• _文档正文_:
★ ★ ★
以2013年为例分析当年社会效益。对于投入分析:2013年京津冀高铁建设成本、运营成本、高铁客运量、旅客周转量和研发机构R&D经费支出分别投入过剩980.07亿元、1.09亿元、2 656.36万人、23.55亿人公里和3.87亿元。这说明在2013年减少上述四项投入,同样可以保证产出不变。对于产出分析:投入不变的情况下,在直接社会效益方面还能使高铁时间效益、安全效益和消费者费用效益分别提高10.93亿元、0.03亿元、0.02亿元,在间接社会效益方面还能分别拉动地区生产总值和第三产业值30.18亿元、7.61亿元,城镇人口比例和京津冀区域经济一体化程度分别提高18.04%、20.63%。
★ ★ ★
(数据集条目)
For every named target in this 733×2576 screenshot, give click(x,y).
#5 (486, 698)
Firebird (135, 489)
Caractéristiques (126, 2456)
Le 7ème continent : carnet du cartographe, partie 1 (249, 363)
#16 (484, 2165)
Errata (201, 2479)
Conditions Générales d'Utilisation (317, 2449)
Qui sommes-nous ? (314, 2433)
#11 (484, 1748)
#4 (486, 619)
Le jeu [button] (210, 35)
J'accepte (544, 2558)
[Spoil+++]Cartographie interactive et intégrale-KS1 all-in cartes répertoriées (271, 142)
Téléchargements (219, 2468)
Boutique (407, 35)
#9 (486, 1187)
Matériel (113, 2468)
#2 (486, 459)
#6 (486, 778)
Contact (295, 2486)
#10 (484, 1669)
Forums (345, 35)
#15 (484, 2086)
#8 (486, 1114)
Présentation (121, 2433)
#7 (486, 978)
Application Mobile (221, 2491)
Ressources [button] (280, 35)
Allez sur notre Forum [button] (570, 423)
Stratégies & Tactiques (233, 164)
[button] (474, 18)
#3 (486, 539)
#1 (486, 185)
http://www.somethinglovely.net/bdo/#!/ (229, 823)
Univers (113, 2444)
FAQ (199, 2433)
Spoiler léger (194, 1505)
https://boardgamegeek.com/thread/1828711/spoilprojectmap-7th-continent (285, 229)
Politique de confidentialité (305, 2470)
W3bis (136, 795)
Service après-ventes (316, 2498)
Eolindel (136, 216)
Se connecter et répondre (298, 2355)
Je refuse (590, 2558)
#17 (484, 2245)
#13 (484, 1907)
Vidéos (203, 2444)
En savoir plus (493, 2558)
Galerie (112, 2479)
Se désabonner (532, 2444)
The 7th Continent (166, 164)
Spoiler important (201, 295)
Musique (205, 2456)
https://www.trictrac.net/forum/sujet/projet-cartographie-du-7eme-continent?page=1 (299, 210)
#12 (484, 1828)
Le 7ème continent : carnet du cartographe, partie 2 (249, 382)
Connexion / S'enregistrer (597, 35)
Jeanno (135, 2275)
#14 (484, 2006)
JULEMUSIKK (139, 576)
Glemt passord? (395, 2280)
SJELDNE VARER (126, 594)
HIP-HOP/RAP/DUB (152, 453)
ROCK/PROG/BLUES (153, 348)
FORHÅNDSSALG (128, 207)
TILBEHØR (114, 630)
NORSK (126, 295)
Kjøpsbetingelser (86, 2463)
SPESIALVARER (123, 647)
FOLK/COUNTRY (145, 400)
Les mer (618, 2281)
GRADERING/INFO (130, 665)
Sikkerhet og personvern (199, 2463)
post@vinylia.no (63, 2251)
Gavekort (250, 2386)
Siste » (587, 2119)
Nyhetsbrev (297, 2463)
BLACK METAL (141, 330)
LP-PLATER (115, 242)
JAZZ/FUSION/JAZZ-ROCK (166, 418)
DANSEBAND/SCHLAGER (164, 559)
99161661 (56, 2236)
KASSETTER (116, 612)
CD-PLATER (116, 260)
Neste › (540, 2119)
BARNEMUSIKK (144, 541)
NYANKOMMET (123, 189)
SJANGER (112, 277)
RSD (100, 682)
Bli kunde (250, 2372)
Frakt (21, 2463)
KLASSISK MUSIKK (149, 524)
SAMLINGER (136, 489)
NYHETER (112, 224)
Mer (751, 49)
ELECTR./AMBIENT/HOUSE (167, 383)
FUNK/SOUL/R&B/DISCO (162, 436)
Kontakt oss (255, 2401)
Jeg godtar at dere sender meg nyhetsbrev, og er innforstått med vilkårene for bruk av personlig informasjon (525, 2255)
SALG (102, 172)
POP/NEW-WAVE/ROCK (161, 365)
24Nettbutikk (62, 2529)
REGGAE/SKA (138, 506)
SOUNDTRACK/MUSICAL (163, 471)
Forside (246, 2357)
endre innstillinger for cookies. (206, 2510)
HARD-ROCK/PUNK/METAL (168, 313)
★ ★ ★
• _待完成任务_:
a) 在京津冀高铁2013年社会效益的分析文字中，当年高铁建设成本投入过剩多少？
b) 续写京津冀高铁社会效益分析的文档正文，从最后一句之后接着往下写。

• _练习结果_:
a) 980.07亿元。

b)
从2016—2019年相对效率值变化可以看出,京津冀地区高铁带来的社会效益趋于平稳,而且维持在相对较低的水平。主要是因为在这段时间内,高铁的持续建设导致投入很高,与此同时产出也没有突破性增长。2020年相对效率值最高,主要得益于京张高铁、京雄城际铁路等相继开通,高铁路网规模大幅提升,因此得到了良好的收益。由于2020年疫情的影响,导致高铁客运量和旅客周转量断崖式下跌,输出指标中的直接效益也因此受到很大影响。但是此时高铁对于京津冀地区GDP、第二产业和第三产业的拉动作用已经充分体现,三个输出指标值仍然在不断上涨,所以2020年相对效率值达最高。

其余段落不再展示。